J Mol Neurosci. 2026 Feb 21;76(1):37. doi: 10.1007/s12031-026-02486-0.
ABSTRACT
There is an urgent need for early and accurate biomarkers of neurodegenerative disorders. Due to the high innervation and accessibility of the skin, a skin biopsy is a minimally invasive method of detecting phosphorylated α-synuclein (p-α-syn) and assessing intraepidermal nerve fiber density (IENFD). We analyzed biopsies taken from the back and the leg of patients with parkinsonian syndromes (Park.sy.), α-synucleinopathies, multiple system atrophies (MSA), tauopathies, and other neurological disorders, as well as from healthy controls.

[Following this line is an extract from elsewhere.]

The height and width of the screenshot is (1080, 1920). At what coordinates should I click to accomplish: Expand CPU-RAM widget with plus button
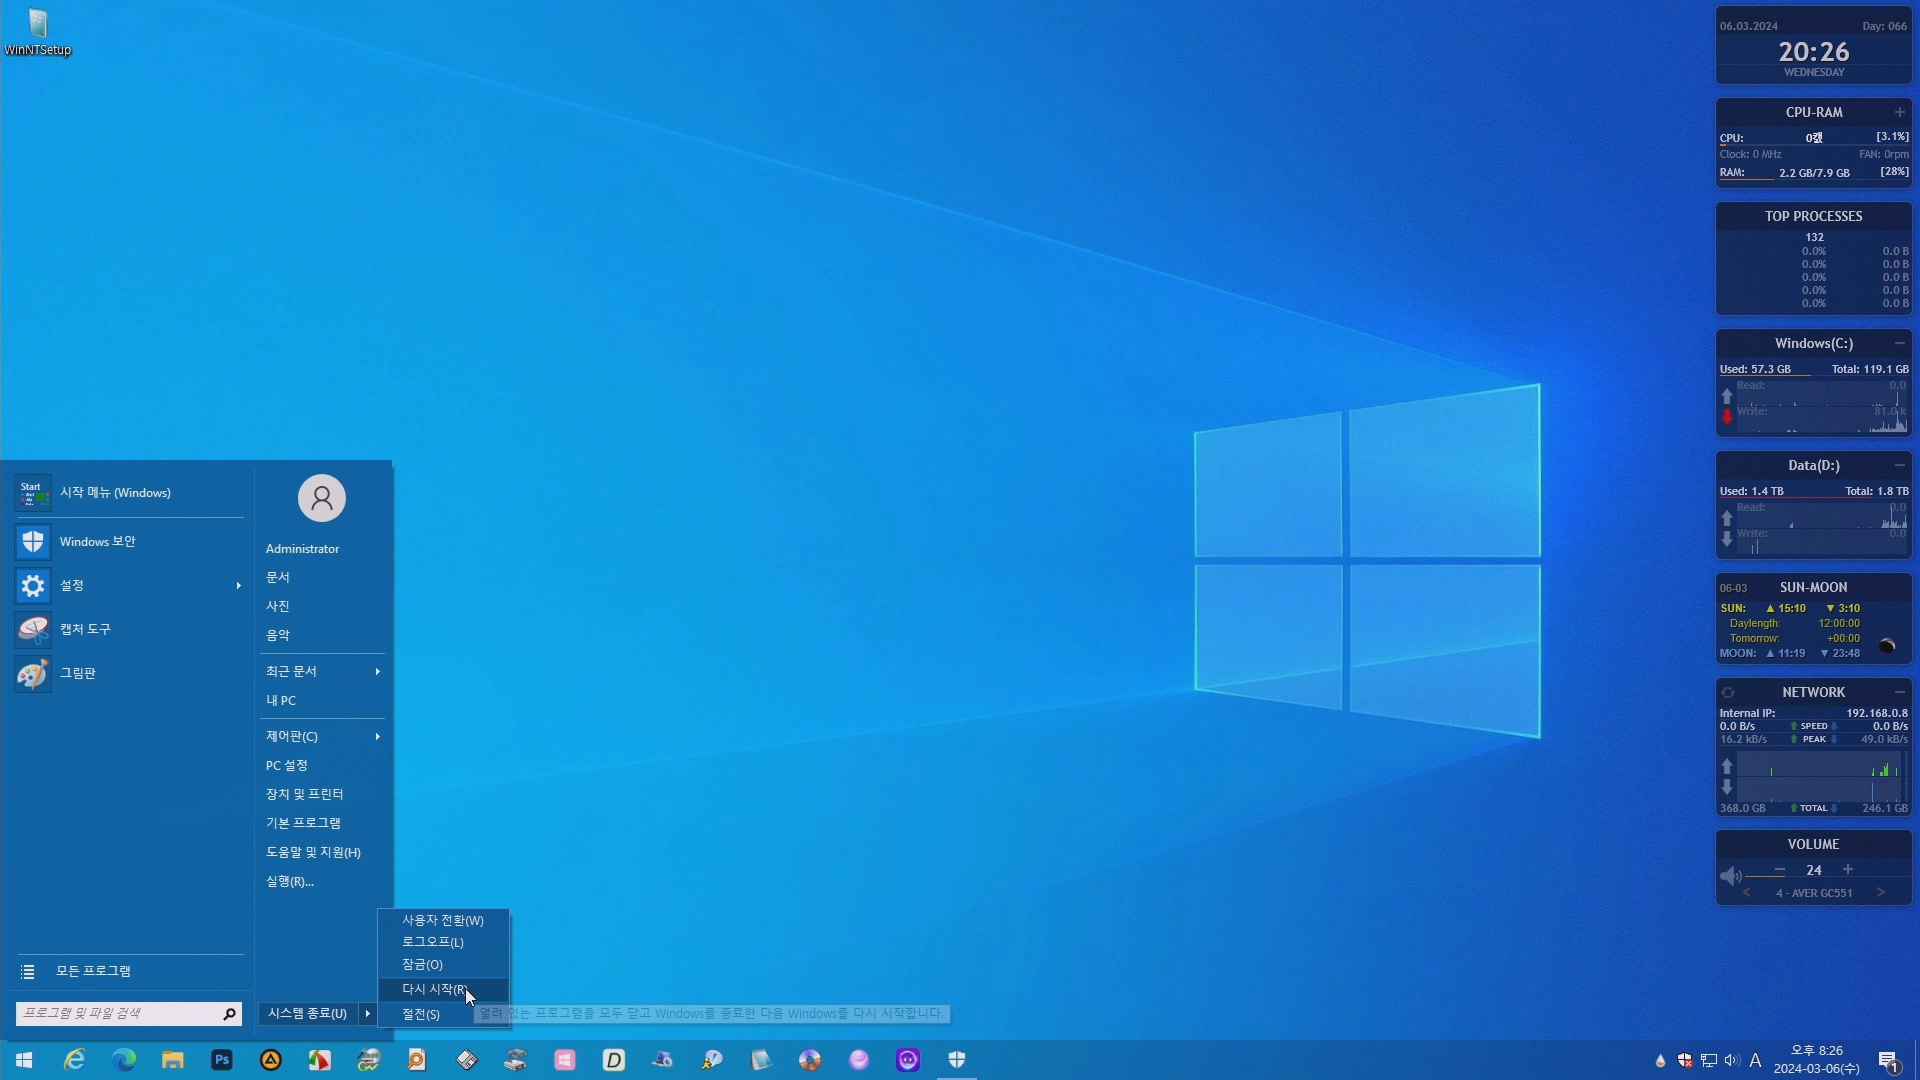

Double immunofluorescence was performed for p-α-syn (Ser129) and protein gene product 9.5 (PGP 9.5), alongside quantitative IENFD assessment. p-α-syn was significantly more prevalent in the patient groups than in the control group. The highest prevalence was observed in patients with parkinsonian syndromes, α-synucleinopathies and MSA. Tauopathies showed preferential paravertebral positivity. Reduction or absence of IENFD was most pronounced in tauopathies (75%), while IENFD was most commonly preserved in MSA (83.3%), indicating that disease-specific patterns of peripheral nerve involvement are exhibited. p-α-syn positivity was found to correlate with shorter disease duration, suggesting its potential as an early biomarker. Combined with olfactory testing, cutaneous markers improved diagnostic discrimination. Our findings support the use of skin biopsies as a promising clinical tool in diagnosing biomarker-based neurodegenerative diseases.
PMID:41721941 | DOI:10.1007/s12031-026-02486-0